• Thu
  • Dec 25, 2014
  • Updated: 5:10am
Tiananmen Square crackdown
NewsHong Kong
JUNE 4

Young actors embrace the spirit of Wang Dan

PUBLISHED : Friday, 30 May, 2014, 4:10am
UPDATED : Friday, 30 May, 2014, 3:21pm
 

Actress Vicky Lam Wing-yee, 20, wasn't born at the time of the 1989 Tiananmen Square crackdown, but she wants to make sure its history is not obliterated.

That is why she has joined an annual theatre production with the bloodshed 25 years ago as its theme. "Although I was not born at that time, as a Chinese and a Hongkonger, I don't want this incident - part of our history - to be forgotten," said Lam, a cast member of Stage64, the theatre group that produces the annual show. "I want to know more about it and not let it die down."

Watch: Wang Dan: China lost legitimacy after Tiananmen

For the 25th anniversary, the group is rehearsing a play called Wang Dan, after the exiled Tiananmen protest leader. It follows others, including Edelweiss, that marked the 20th anniversary, and Beliefs Soar, which had another former Tiananmen leader, Chai Ling, as its main theme.

"The central government this year is suppressing June 4 activists even more severely in the run-up to the anniversary, making us think that we have to do more to make sure it can be talked about, especially among the next generations," producer Wei Siu-lik said.

Five actors of different ages and genders will play five different Wang Dans - before the prodemocracy movement, on the date of the crackdown, in jail, at present and from his heart - to explore the revolutionary history, still deemed taboo on the mainland, through the eyes of the dissident.

Wang served five years in jail in the 1990s for organising the 1989 democratic movement in Beijing as a student leader and was exiled to the United States in 1998 on medical parole from another 11-year imprisonment for conspiring to overthrow the Communist Party.

The cast went to Taiwan in October for two days to interview Wang, now a visiting faculty member at the National Tsing Hua University in Taipei.

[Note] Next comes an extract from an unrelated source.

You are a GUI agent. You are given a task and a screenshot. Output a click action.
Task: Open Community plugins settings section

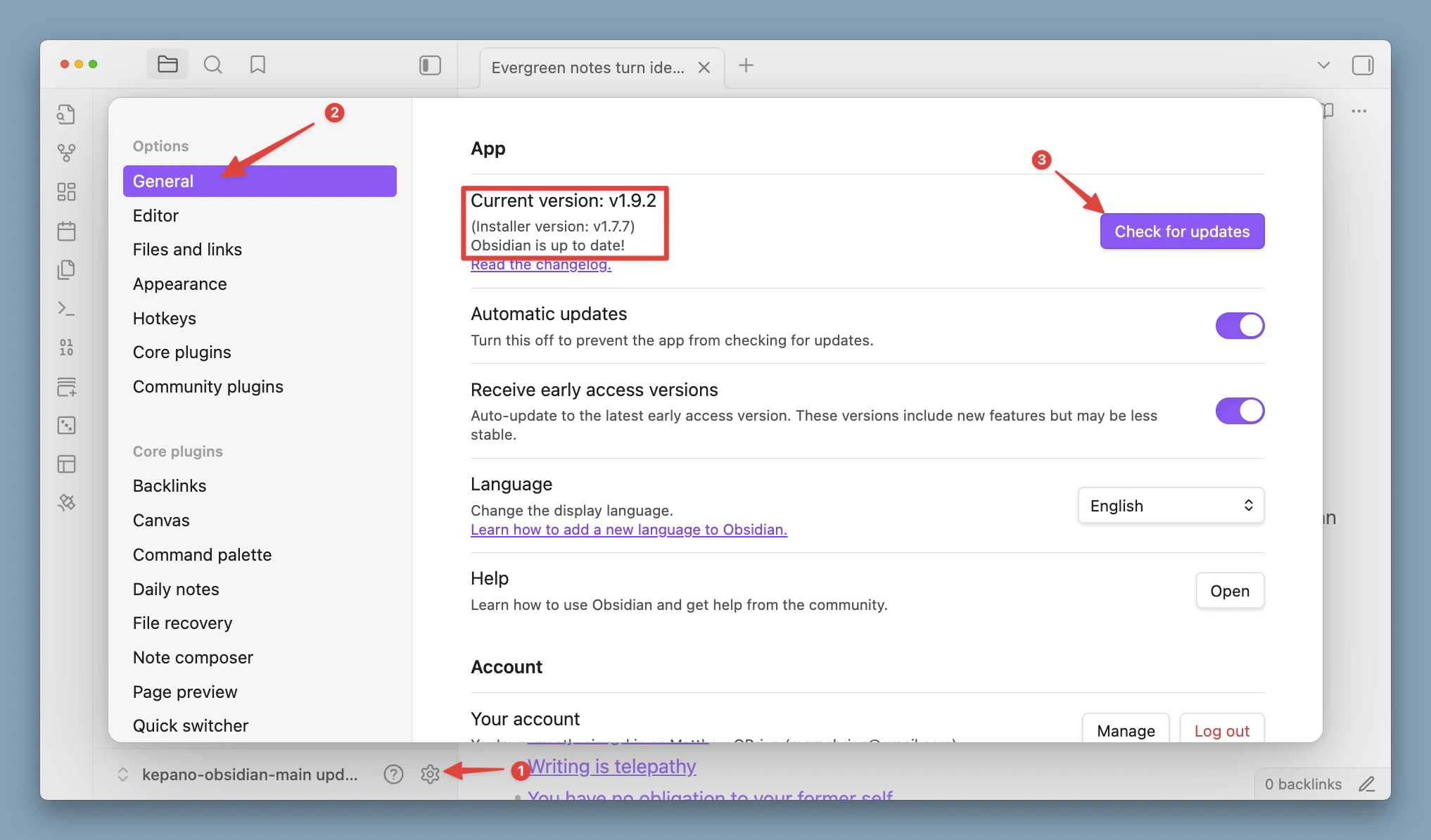pos(208,387)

"The drama is about shaping the character of Wang Dan," director Lee King-cheong said. "We have five actors of different genders and ages playing him simply because everyone can be Wang Dan. His spirit can be shared by everyone."

Actor Samuel Yau Man-shing, who plays the present Wang, likened a democratic movement to a farmer sowing seeds. "He never knows how many seeds will sprout but eventually some of them will be able to grow."

The play will be performed in Cantonese with some Putonghua at the Arts Centre in Wan Chai from June 20 to 22.